I only spoke to Brian at STAGBI yesterday afternoon so i would hope he'll come back to me today.  If not then I'll re chase.

Ben well may be genuine and I really hope he is as he just seems to be passed around, but I think in this case I have to make people listen.  Why was the animal chipped twice and why does he have more than one passport.  It really does just go to show how unsafe the system really is and afterall we're the ones paying for it all.....................horse tax is next and the whole passport system can't even be policed yet!


----------



## Cuffey (24 November 2009)

If you put either Trotter or Standardbred into search on Stolen Horse Register no descriptions fit Ben
http://www.stolenhorseregister.com/


----------



## rosie fronfelen (24 November 2009)

the lady in Kidderminster who had his original passport and had to hand it back and apply for new one, this could have been the trotting ass. passport that i mentioned before. they are property of STAGBI and once a horse comes out of racing they have to be returned. i would think this woman is your best bet if you know who she is?? horse tax--- dont go there! that makes me doubly mad!!!! i trust you will hang on to Ben after all this mess- poor boy- if only he could talk!!


----------



## Lakesidelil (24 November 2009)

The lady in Kidderminster didn't have the original passport.  She'd had a new passport for him which had no chips regsitered to it.  It must have been the person who sold him from the track who did this and of course I have no idea who that is.  Ben seems to have gone through at least another four owners after the track as far as I can make out.
I had a good chat with Brian at STAGBI and he said the horses passport would have been for life and wouldn't have to be handed back - all so confusing!


----------



## rosie fronfelen (24 November 2009)

well, thye precise words on our trotters stagbi passport says"this documentation remains the property of STAGBI, and must be returned to STAGBI for amendmentwhen the horseis either castrated, ownership changes or horse dies or is destroyed." surely Brian had details of this micro!!!( you do have the numbers i assume?) also, registered standard breds have lifetime ID. numberswhich is also on the front of the passport. i've been searching the welsh and border counties racing archives, to no avail- all seems hopeless at present. i suggest you enjoy him in the meantime!! Brian didn't seem too helpful either!!


----------



## rosie fronfelen (24 November 2009)

doesn' your lady from Kiddy know who she bought Ben from then? thinking about it- the answers to all this lie with her i reckon-


----------



## Lakesidelil (24 November 2009)

[ QUOTE ]
doesn' your lady from Kiddy know who she bought Ben from then? thinking about it- the answers to all this lie with her i reckon- 

[/ QUOTE ]

Afraid not.  The girls I bought him off managed to come up with the ladies number that they bought him off so I'm still stuck with everyone that owned him in Kidderminster.  The previous owner to the girls was really very helpful, but had no details of the lady in the Peak District which is a real shame.  The old owner I spoke to yesterday had said that the lady from the Peak District had delivered Ben and forgotten his passport (story of my life) and would forward it on.  The chasing went on for the passport for around six months and then the new owner gave up and got him a new passport.  Ben was then sold seven weeks ago to the two girls in Kidderminster along with his tack and passport.  Now they say they've lost it and they've only had him seven weeks.  Maybe Ben may hold the record for the horse with the most passports!


----------



## rosie fronfelen (24 November 2009)

poor you- i have no more ideas, i know there is trotting in Kiddy, but feel i can do no more- i will keep it in the back of my mind though as i find this myself most annoying and someone is not being totally truthful with this passport thing. could beBen has no passports bar his original racing one- have you considered that one?


----------



## Amymay (25 November 2009)

[ QUOTE ]
The old owner I spoke to yesterday had said that the lady from the Peak District had delivered Ben and forgotten his passport (story of my life) and would forward it on.
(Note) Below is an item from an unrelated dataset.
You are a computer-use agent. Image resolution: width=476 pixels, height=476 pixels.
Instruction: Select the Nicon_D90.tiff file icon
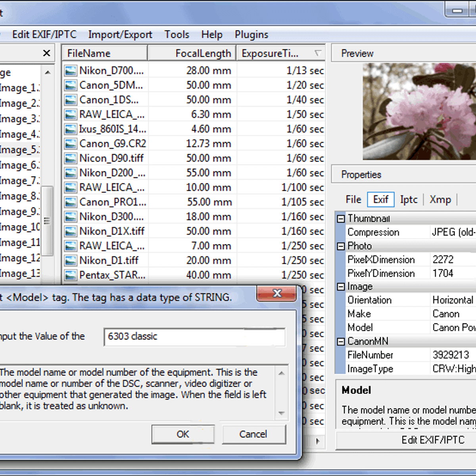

The chasing went on for the passport for around six months and then the new owner gave up and got him a new passport  

[/ QUOTE ] 

So do you now have the number for the lady in the Peak District so that you can contact her??


.


----------



## chaps89 (25 November 2009)

[ QUOTE ]
Well the only other bit of information I've managed to gain is that the owner I've just collected from bought this horse four months ago from a lady who kept him just off the Bridgenorth Road

[/ QUOTE ]

Pulled this up from your last post, hope that's ok 
	
	
		
		
	


	




 Is this the lady you've spoken to who said he came from the Peak District? Just wondering if it's worth a visit seeing as you know where he was from, see if anyone else on the yard might be able to shed some light?

Could perhaps be worth contacting local trotting yards- (to the peak district if that's where he seemed to have come from) Tho it's a while since he'll have last raced, the trotting circuit is quite small (in comparison to other disciplines and barring the gyspsy side of things) and it's possible some-one might remember him? 
The Pikehall Annual harness race is in the Peaks, maybe if you can contact some-one who is involved in the event, they may be able to help? (http://www.pikehallharnessracing.co.uk/index.asp)

Either way tho I hope you can get things sorted either by locating the person who put the chip in, or a previous owner coming up with a passport, and that Ben settles in his new home.


----------



## Lakesidelil (25 November 2009)

No I still have no contact details for the owner in the Peak District, just the last two owners from Kidderminster.

I have written to DEFRA today (Jim Fitzpatrick) and explained the situation.  I've asked for their help in tracing this through................and of course made my feelings clear about how we al have to pay for chips, passports and maybe tax so it's the least they can do.  I have a read receipt from my email so await a response now.

Not ten minutes ago received a text from the lady I had Ben from and she's come up with the passport she had.  I beleive this is the passport that previous owner to her had done.  So that leaves another passport out there somewhere and maybe a third.


----------



## SusieT (25 November 2009)

The vet/Defra should be able to tell you at least what country the chip originates in?


----------



## Lakesidelil (25 November 2009)

The chips are both Identi Chip and are UK


----------